Biography on Leslie Jones McCloud, author of Eighteen Months and Short Stories, Real Life.
Leslie Jones McCloud has been reporting news for the past 10 years. She is a graduate of Indiana State University and holds a B.S. degree in Journalism with a minor in Creative Writing.
She started her career by working free-of-charge at a small Indianapolis, Indiana newspaper named the Recorder and then as a freelancer with the news department of WTLC, a radio station there. She moved on to the City News Bureau of Chicago as a police reporter in 1998, a few months before the 100-year-old news wire service shut down and became a news service for the Chicago Tribune. However, the experience at CNB was invaluable.
She was hired at the Chicago Defender in 1999 as the crime reporter and went on to cover several beats including the court and health beats. She began a position Alliance News in the year 2000, with Lloyd Weston as her editor. Ms. McCloud covered Cook County Courts, so she worked inside the media room at the courthouse on 26 and California.
It was on the train ride into the city that Eighteen Months was born. It grew out of a diary she kept while riding the South Shore in to work. However, the 112-page paper back is a work of fiction.
“The demands of work kept the pages and pages of thoughts at bay and soon, I didn‘t have time to write for pleasure. Later, after I turned in the Alliance News laptop to the Post-Tribune, I ran across the notes, bought some screenwriting software and began to write,” Ms. McCloud said.
Alliance News closed a year later. She had the time to write, so she did.
Alliance News was a division of Hollinger Newspapers. Hollinger also owned the Daily Southtown, the Post-Tribune and the Sun-Times, so the move to work permanently as a freelancer at the Post was a smooth transition.
She began freelancing for the Post-Tribune right before the Alliance News wire service closed, as it was her desire to have a byline in two cities, two different newspapers but after that stunt, she found herself writing about people and places in her community and it was enriching. She worked as a news correspondent for the Post-Tribune, located in Northwest Indiana, for several years.
It was at the Post-Tribune where she perfected and honed her ability to write a great feature story in which the reader could connect and enjoy. Feel-good stories became her forte, leaving hard news behind for a while.
Working at the Post-Tribune was fun and her editor, Richard Grey allowed Ms. McCloud to also pick up work at other agencies. This led to her also working at WJOB Radio where she covered LaPorte County Board of Commissioners and Michigan City Council meetings.
However, Ms. McCloud yearned to write celebrity news. She accepted a week-long interview at the National Enquirer but it did not work out to either party’s liking.
Soon, Ms. McCloud found her self in Florida, again but to work at the Boca Raton News in 2004. Kelli Kennedy, the newspaper’s editor at the time, said she needed someone to write heart felt news features for the mostly Jewish population. It was a success but the newspaper was in financial trouble.
Ms. McCloud returned as a freelancer at the Post-Tribune in September 2004 two months before Richard Grey--her editor--died. She stopped writing for the Post-Tribune in August 2006.
During 2005, she began her blog, Yeah and--So What!

### INFORMATION SUPPLIED
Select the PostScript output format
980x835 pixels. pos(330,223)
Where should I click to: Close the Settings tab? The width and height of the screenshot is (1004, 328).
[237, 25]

### BRIEF 1
Rewrite the biography's paragraph beginning "She started her career by working free-of-charge" more briefly, keeping its main facts.
### BRIEF 2
From the biography, print the text starting with "It was on the" and going on through "a smooth transition.", without any changes.
The material plays no part in this work.

### YOUR SOLUTION 1
She began her career unpaid at the Recorder, a small Indianapolis, Indiana newspaper, then freelanced for the news department of WTLC, a radio station there. In 1998 she became a police reporter at the City News Bureau of Chicago, a few months before the 100-year-old wire service shut down and became a news service for the Chicago Tribune. The experience at CNB was invaluable.

### YOUR SOLUTION 2
It was on the train ride into the city that Eighteen Months was born. It grew out of a diary she kept while riding the South Shore in to work. However, the 112-page paper back is a work of fiction.
“The demands of work kept the pages and pages of thoughts at bay and soon, I didn‘t have time to write for pleasure. Later, after I turned in the Alliance News laptop to the Post-Tribune, I ran across the notes, bought some screenwriting software and began to write,” Ms. McCloud said.
Alliance News closed a year later. She had the time to write, so she did.
Alliance News was a division of Hollinger Newspapers. Hollinger also owned the Daily Southtown, the Post-Tribune and the Sun-Times, so the move to work permanently as a freelancer at the Post was a smooth transition.